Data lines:
>> Start

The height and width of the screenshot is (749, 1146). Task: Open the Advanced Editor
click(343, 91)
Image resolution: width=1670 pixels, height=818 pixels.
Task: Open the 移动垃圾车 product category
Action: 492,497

>> End

_Aim of the exercise_: Put the rows above into a Markdown table with two columns, Number and Line, numbering each row and leaving out blank lines.

_Solution for this task_:
| Number | Line |
|---|---|
| 1 | The height and width of the screenshot is (749, 1146). Task: Open the Advanced Editor |
| 2 | click(343, 91) |
| 3 | Image resolution: width=1670 pixels, height=818 pixels. |
| 4 | Task: Open the 移动垃圾车 product category |
| 5 | Action: 492,497 |